I have been fortunate to have experienced some of the very best superyachts in the world. Days spent drinking champagne while moored off tranquil Mediterranean coves, evenings spent traversing Atlantic and Pacific Oceans, Adriatic and Tyrrhenian Seas, and waking up to the most amazing ports from Positano to La Paz.
Bonding with the captains and crew is always one of the highlights of yachting and I am constantly amazed at the new technologies and amenities added for comfort and safety. On one particular voyage, I was a bit apprehensive about some of the places we would anchor at every night. Small villages filled with inquiring eyes; large groups of natives would greet us when we disembarked to explore. It wasn’t until a month after I returned home that I heard about armed pirates boarding a similar boat, pistol whipping the captain and stealing the guest’s passports and money.

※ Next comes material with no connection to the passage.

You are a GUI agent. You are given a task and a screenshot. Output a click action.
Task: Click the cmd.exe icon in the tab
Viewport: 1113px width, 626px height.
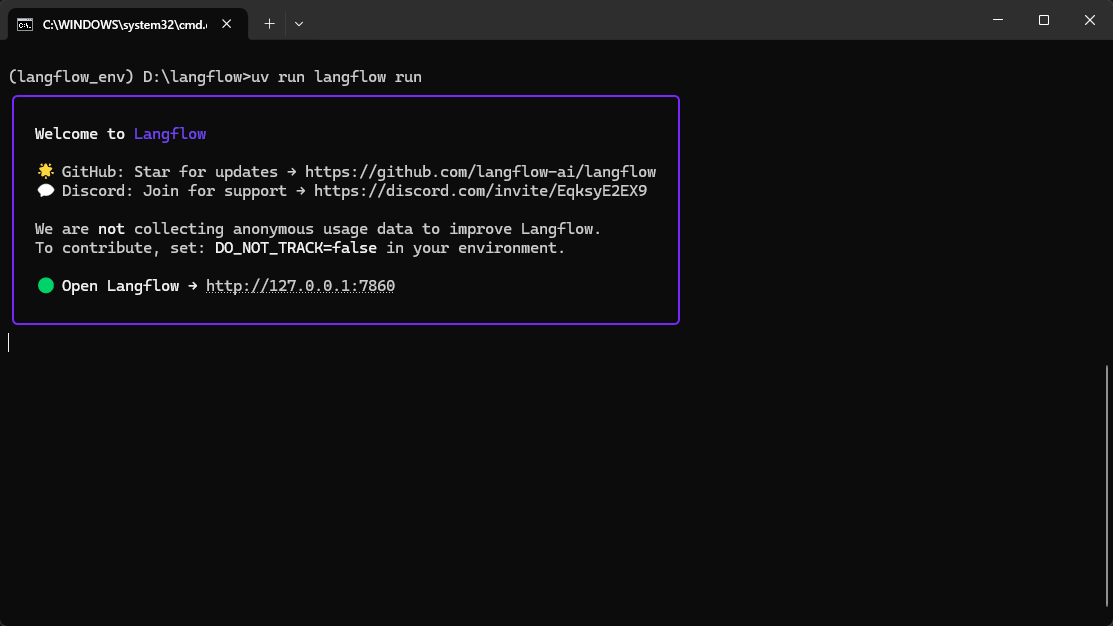click(24, 23)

We are, after all displaying massive amounts of wealth floating to remote areas in these extravagant vessels with cocktails in hand, and it would only become a matter of time before enterprising and often desperately poor natives would take advantage. Such is the case currently in Venezuela and Trinidad, two areas previously safe to yachts but now on the red alert watch list as piracy is increasing dramatically.
The shipping industry is continuing its fight against pirates with The International Chamber of Commerce International Maritime Bureau’s Piracy Reporting Center detailing that 27 vessels were boarded, seven vessels were fired upon and four attempted attacks occurred in the first quarter of 2019.